Avignon 0FF 2022 : Les critiques de Cyna Bel

Cette année, Esprit Paillettes a une envoyée spéciale au Festival d’Avignon et s’appelle Cyna Bel. Au fil de l’eau, découvrez ses coups de cœur du OFF. 

K barre

Barrées, les demoiselles !  

Voici un spectacle 100% plaisir : BurlesK, par Les Demoiselles du K barré, que j’ai découvertes lors de leur passage à Marseille, et qui se produisent en juillet sur la scène du théâtre Pixel Bayaf à Avignon.  

Ces trois demoiselles-là ont du piquant plein la bouche et les reins. Elles présentent un spectacle burlesque où elles dansent, chantent et nous parlent comme de bonnes copines. Elles sont aguicheuses, jouent des plumes comme des codes de séduction. Et c’est drôle ! C’est ultra vivant. C’est de l’effeuillage. Mais c’est bien plus. C’est un message pour la libération et l’acceptation des corps, plein de paillettes et de couleurs.

Bonus : Vous pouvez acheter à la sortie vos propres caches tétons.

Je vous recommande ce spectacle pour finir la journée sur une note colorée, avant d’aller déhancher vos propres corps dans les rues d’Avignon.

BurlesK, 21h30, au Théâtre Pixel Bayaf.

Courgette

De l’écran à la scène : Courgette au festival d’Avignon  

Après « Ma vie de courgette », le dessin animé double césarisé, voici l’histoire de l’orphelin Courgette adaptée dans une mise en scène très réussie – et musicale – présentée sur les planches du théâtre des Béliers au festival d’Avignon.  

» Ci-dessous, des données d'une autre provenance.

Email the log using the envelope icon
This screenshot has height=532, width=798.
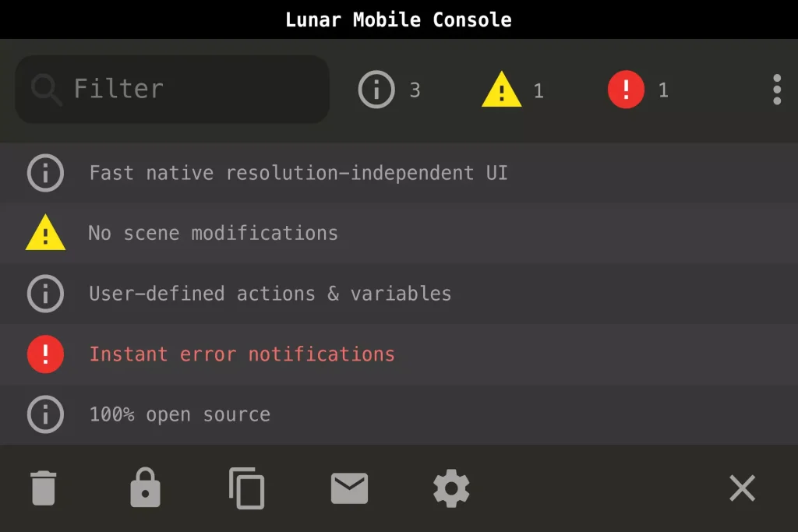[349, 488]

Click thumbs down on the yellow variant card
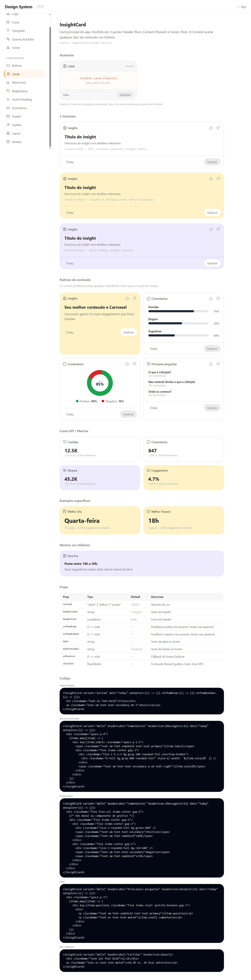218,178
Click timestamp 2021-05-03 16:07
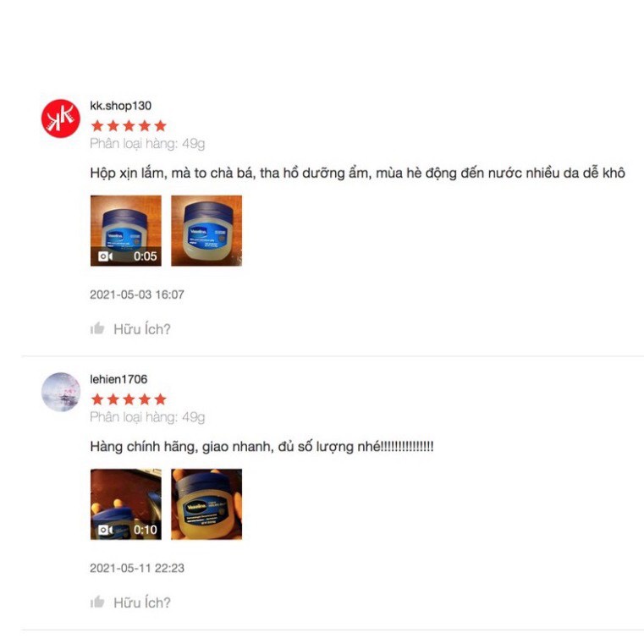644x644 pixels. coord(137,294)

Courgette devient orphelin à neuf ans, après avoir tiré sur sa mère alcoolique (et violente). Le voilà placé au foyer des Fontaines. Il y a les adultes bienveillants, de Raymond, le gendarme au grand cœur qui lui rend visite chaque dimanche, à Rosy l’éducatrice qui a tout d’une maman poule. Il y a ses amis : Ahmed et surtout Simon, le grand bagarreur écorché. Et puis il y a Camille. La jolie Camille. La Camille forte et menacée. Celle dont il tombe amoureux.

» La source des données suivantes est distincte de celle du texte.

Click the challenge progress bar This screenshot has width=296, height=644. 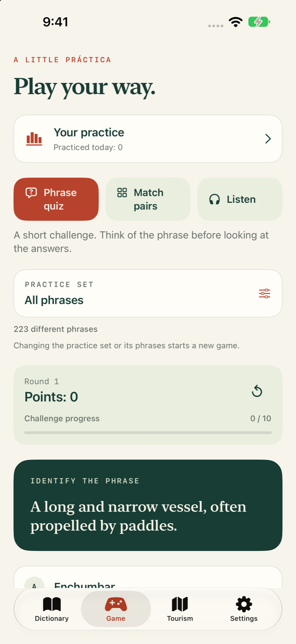(148, 433)
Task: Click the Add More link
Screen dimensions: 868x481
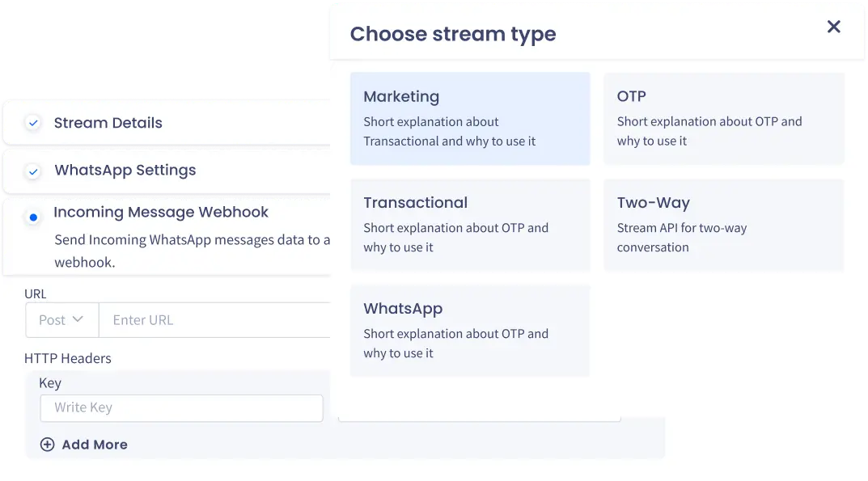Action: [94, 445]
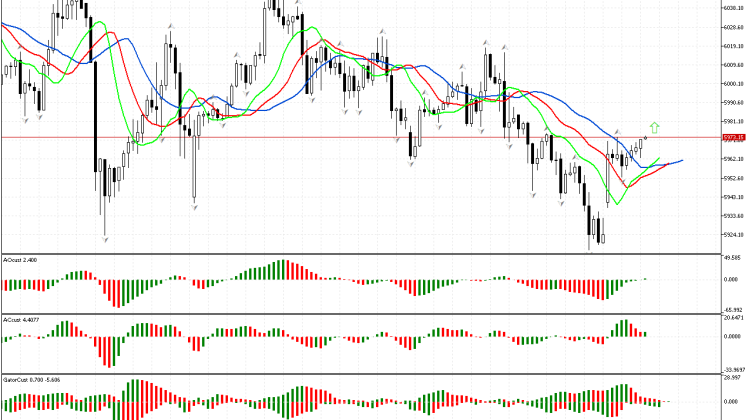The width and height of the screenshot is (752, 420).
Task: Click the red current price label 5972.15
Action: [733, 137]
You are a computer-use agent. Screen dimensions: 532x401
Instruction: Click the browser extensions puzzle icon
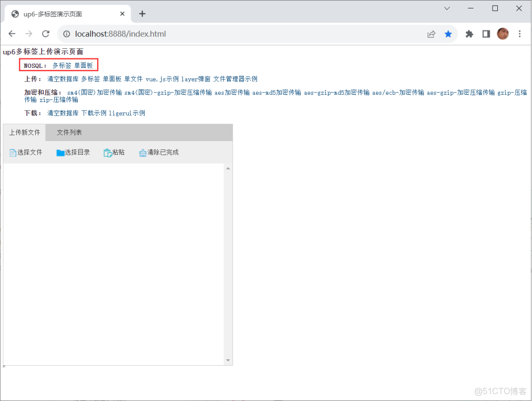coord(469,34)
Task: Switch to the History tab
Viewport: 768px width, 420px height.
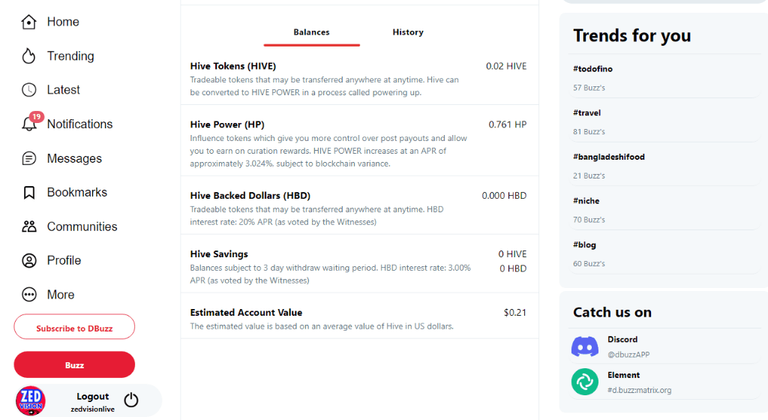Action: pos(408,32)
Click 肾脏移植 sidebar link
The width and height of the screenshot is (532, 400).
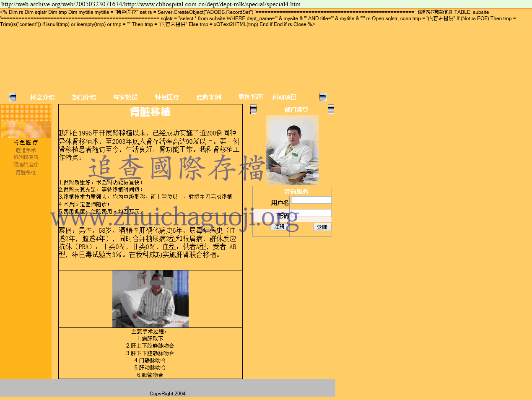click(26, 172)
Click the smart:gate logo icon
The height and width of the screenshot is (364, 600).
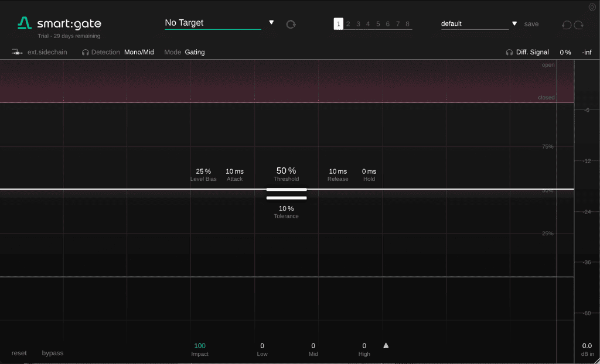point(25,23)
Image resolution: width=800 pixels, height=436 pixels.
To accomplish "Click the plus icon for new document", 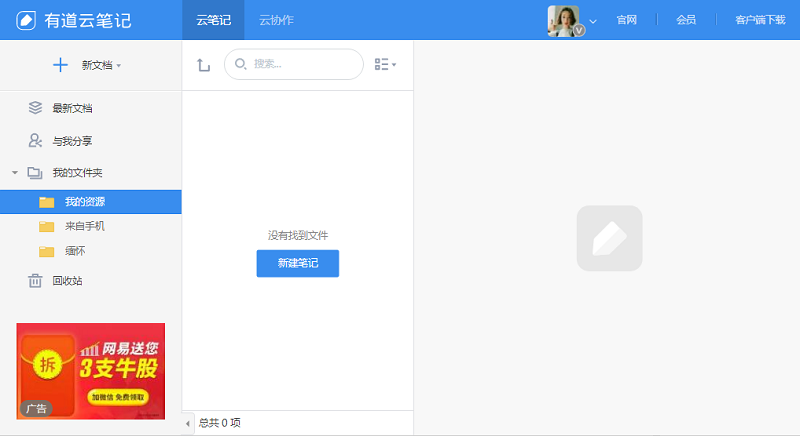I will [x=60, y=65].
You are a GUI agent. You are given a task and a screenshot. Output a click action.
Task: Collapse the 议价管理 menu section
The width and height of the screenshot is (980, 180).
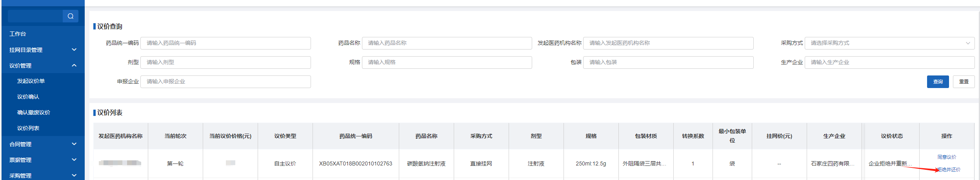tap(74, 66)
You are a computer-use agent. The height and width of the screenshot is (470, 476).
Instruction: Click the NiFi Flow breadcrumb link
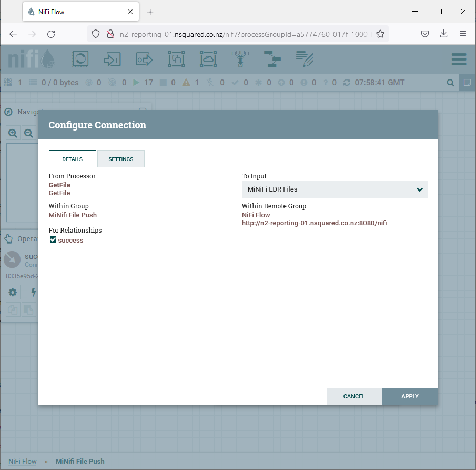click(22, 461)
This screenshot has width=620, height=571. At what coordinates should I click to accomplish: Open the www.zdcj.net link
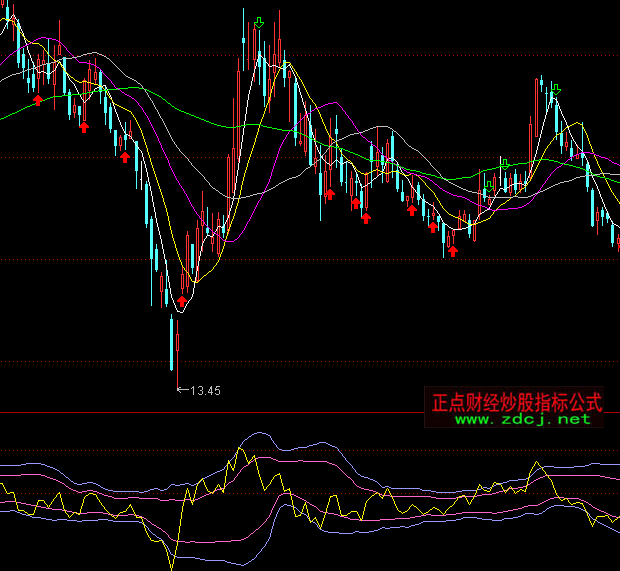(x=523, y=420)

Les personnages sont tous attachants. Ils sont incarnés avec beaucoup de justesse par des comédiens et comédiennes qui se dédoublent (se détriplent et se déquadruplent). Passant de la naïveté poétique de l’enfance au monde désaccordé des adultes en un changement d’accessoires.

Le cri doux et puissant du blues les porte tout au long de la pièce. L’harmonica de Courgette répond à la voix tantôt douce tantôt rock de Camille et aux cordes grattées de Raymond. Batterie, piano, guitare… les instruments sont sur scène, intégrés dans un décor mis en place ingénieusement sur deux niveaux.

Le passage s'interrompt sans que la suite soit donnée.